STORED RECORDS:
## begin
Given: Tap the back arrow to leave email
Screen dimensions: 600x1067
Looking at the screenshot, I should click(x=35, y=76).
## end
## begin
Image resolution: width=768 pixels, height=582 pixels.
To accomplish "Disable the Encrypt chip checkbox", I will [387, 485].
## end
Reproduce word for word the lines from the one containing "Image resolution: width=768" through the one containing "will [387, 485].", inclusive.

Image resolution: width=768 pixels, height=582 pixels.
To accomplish "Disable the Encrypt chip checkbox", I will [387, 485].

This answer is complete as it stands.